To say the least, an improvement limited to five sectors and two months does not carry much conviction.
It should, perhaps, be added that the most recent manufacturing employment data available - preliminary figures for the third quarter of last year - show that the decline in the numbers at work in manufacturing that started in the second quarter of 2001 is still continuing. Employment in this sector is now 13 per cent (32,000) below its peak level of the first quarter of 2001. Since that time, improvements in productivity have been achieved simply by shedding labour.
It may well be the case that output in manufacturing, and in the economy generally, will recover during the course of the current year. But in the absence of strong evidence of a general European recovery, and with the still-rising euro inhibiting sales to the US, this process may take longer than some have imagined.
Furthermore, despite the shedding of manufacturing labour in the past three years, a full year is likely to elapse between the start of a significant recovery in output and a recovery in the level of manufacturing employment.
It is not generally realised that the increase of almost one-third in Irish manufacturing employment that occurred between 1988 and 2001 was quite exceptional in the industrialised world. During the past 25 to 30 years manufacturing employment has fallen everywhere in Europe except in Ireland, Portugal and Greece - in most countries by 30 to 40 per cent. Generally, these drastic reductions in manufacturing employment have been more than offset by increased employment in services, although in Germany, Spain, Sweden, Finland and Belgium the growth of services employment has been insufficient to secure any net increase in total employment.
We can expect some recovery in manufacturing employment here in 2005 as Ireland with the rest of Europe emerges from the recent recession. But, given our reduced competitiveness due to domestic inflation, and the disappearance of the advantage we temporarily enjoyed because of the initial under-valuation of the euro, as well as the emergence of more acute competition for industrial investment from eastern Europe and south-east Asia, it may be optimistic to think that manufacturing employment will in future exceed the exceptional level attained at the height of our boom just three years ago.
Indeed the latest ESRI/FÁS Manpower Forecast envisages manufacturing employment in the year 2010 falling slightly short of its 2001 level.
Will the services sector take up whatever slack may be left by a future slowdown in the growth of manufacturing employment here?

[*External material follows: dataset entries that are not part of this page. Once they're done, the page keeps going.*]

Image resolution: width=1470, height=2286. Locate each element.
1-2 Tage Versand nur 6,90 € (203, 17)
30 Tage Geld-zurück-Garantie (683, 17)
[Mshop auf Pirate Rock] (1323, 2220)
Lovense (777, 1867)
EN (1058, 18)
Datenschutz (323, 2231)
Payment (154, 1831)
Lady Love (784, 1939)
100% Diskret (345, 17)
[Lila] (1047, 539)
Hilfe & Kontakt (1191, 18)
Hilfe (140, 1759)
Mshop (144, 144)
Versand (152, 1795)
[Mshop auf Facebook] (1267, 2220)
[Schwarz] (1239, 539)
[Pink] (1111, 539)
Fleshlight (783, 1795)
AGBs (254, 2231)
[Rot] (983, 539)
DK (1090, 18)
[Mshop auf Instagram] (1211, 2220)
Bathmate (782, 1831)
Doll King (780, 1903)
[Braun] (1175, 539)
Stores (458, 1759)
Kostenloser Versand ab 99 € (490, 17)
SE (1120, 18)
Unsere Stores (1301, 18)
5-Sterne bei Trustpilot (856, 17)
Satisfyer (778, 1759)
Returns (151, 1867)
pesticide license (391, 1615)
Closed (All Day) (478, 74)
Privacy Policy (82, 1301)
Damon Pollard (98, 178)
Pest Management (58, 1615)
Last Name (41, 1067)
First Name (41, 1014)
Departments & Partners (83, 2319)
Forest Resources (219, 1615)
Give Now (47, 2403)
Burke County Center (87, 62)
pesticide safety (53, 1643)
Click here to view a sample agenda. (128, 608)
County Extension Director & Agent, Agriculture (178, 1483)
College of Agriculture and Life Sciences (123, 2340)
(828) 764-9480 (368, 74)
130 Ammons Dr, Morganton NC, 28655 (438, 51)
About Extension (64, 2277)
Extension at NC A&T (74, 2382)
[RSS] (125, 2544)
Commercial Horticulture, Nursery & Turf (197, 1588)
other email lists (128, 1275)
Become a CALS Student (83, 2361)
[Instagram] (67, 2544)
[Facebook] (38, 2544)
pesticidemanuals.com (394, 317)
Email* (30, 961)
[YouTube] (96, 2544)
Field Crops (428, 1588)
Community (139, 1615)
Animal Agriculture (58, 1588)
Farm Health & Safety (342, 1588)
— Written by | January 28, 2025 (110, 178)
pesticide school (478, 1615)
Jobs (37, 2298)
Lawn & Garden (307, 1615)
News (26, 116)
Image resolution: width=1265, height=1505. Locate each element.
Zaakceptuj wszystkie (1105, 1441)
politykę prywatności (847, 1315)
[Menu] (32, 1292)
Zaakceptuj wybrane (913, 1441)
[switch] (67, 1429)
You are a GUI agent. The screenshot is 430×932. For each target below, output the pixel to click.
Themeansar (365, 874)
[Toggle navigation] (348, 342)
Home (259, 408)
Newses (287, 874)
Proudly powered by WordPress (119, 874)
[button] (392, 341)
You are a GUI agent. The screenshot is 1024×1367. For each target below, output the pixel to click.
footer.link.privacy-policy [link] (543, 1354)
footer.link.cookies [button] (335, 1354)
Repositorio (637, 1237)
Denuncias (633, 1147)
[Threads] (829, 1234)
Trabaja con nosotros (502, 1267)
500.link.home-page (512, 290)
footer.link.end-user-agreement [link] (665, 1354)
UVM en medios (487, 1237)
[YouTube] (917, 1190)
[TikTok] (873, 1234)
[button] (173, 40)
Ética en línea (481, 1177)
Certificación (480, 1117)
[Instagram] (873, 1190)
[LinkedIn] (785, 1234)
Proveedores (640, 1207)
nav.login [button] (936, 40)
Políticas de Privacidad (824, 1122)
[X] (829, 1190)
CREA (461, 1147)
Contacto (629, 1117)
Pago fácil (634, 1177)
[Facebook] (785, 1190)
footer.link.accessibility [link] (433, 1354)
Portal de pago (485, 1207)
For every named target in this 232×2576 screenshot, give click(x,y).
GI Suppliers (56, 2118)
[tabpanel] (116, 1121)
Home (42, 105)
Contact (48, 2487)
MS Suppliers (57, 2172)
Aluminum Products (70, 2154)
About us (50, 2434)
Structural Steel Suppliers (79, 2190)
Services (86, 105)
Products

Our experience during the closing stages of the Celtic Tiger period offers some encouragement in this respect, for between the first quarter of 1998 and the fourth quarter of 2001 employment in the market services sector grew by 120,000 - a six times greater figure than the increase in manufacturing employment in that period.
Of course, some of that new services employment was a spin-off from continued growth in manufacturing during that period.
In contrast to its downbeat view of manufacturing employment, the ESRI/FÁS report predicts an increase of over 200,000 in market services employment by the year 2010.
Incidentally, it also predicts a rise of almost 150,000, or almost 50 per cent in public employment during this period - in other words a continuation of the process that has increased public employment by 50,000 during the recent recession.
It is far from clear that either the Government or opinion generally are prepared for such a huge extension of the public sector.
All this suggests a much larger shift away from manufacturing as the prime source of economic growth - a key feature of the 1990s - than most people have envisaged likely, and this has considerable implications for our educational system.